Stated problem:
Rewrite the lines below as a numbered list, omitting any blank lines. Leave the pictures out of the list.

☆ ☆ ☆ ☆ ☆

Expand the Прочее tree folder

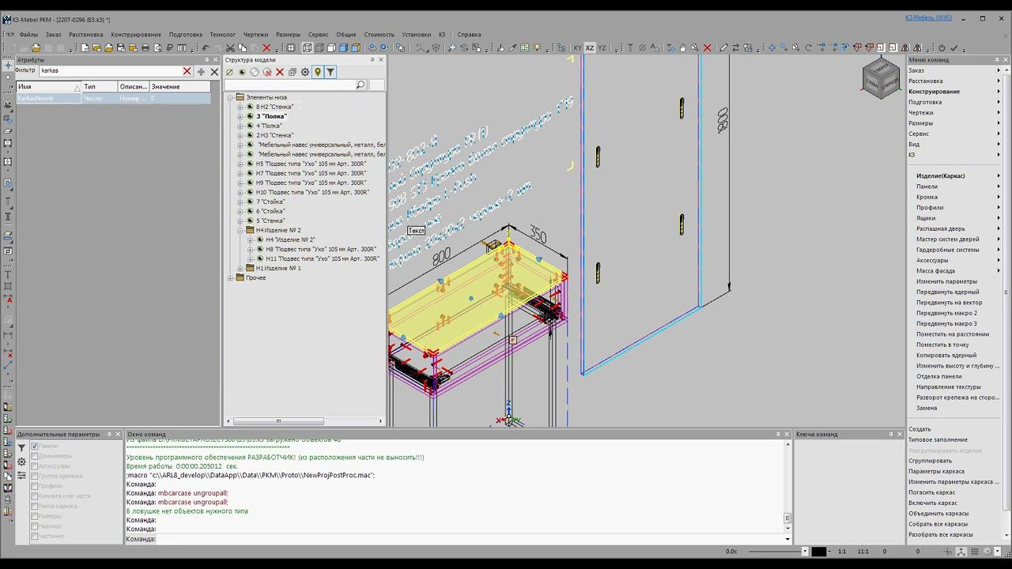[x=231, y=277]
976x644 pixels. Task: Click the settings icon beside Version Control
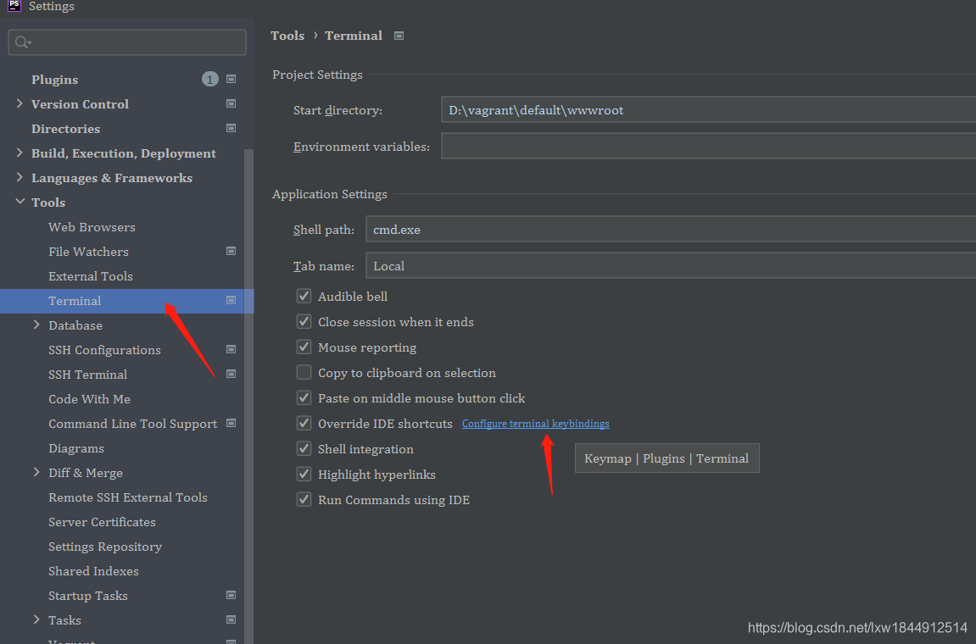click(231, 103)
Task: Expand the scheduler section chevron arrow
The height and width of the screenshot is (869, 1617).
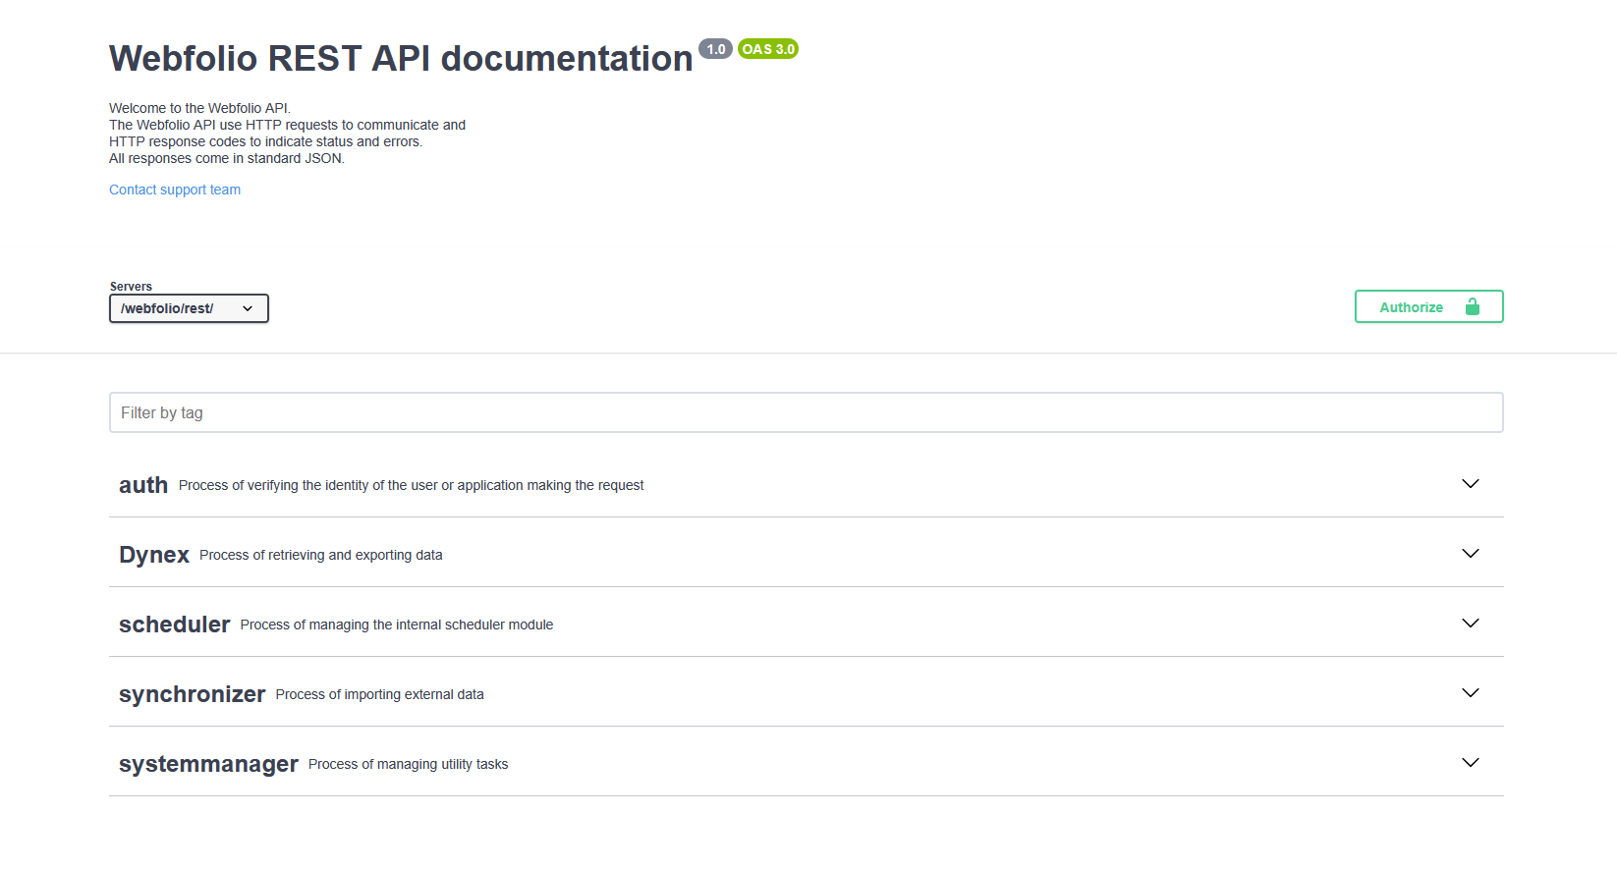Action: 1470,624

☆ ☆ ☆ ☆ ☆

Result of the task:
1. Expand the Прочее tree folder
2. [x=231, y=277]
3. 976x644 pixels. Task: Click the settings icon beside Version Control
4. click(231, 103)
5. Task: Expand the scheduler section chevron arrow
6. The height and width of the screenshot is (869, 1617).
7. Action: 1470,624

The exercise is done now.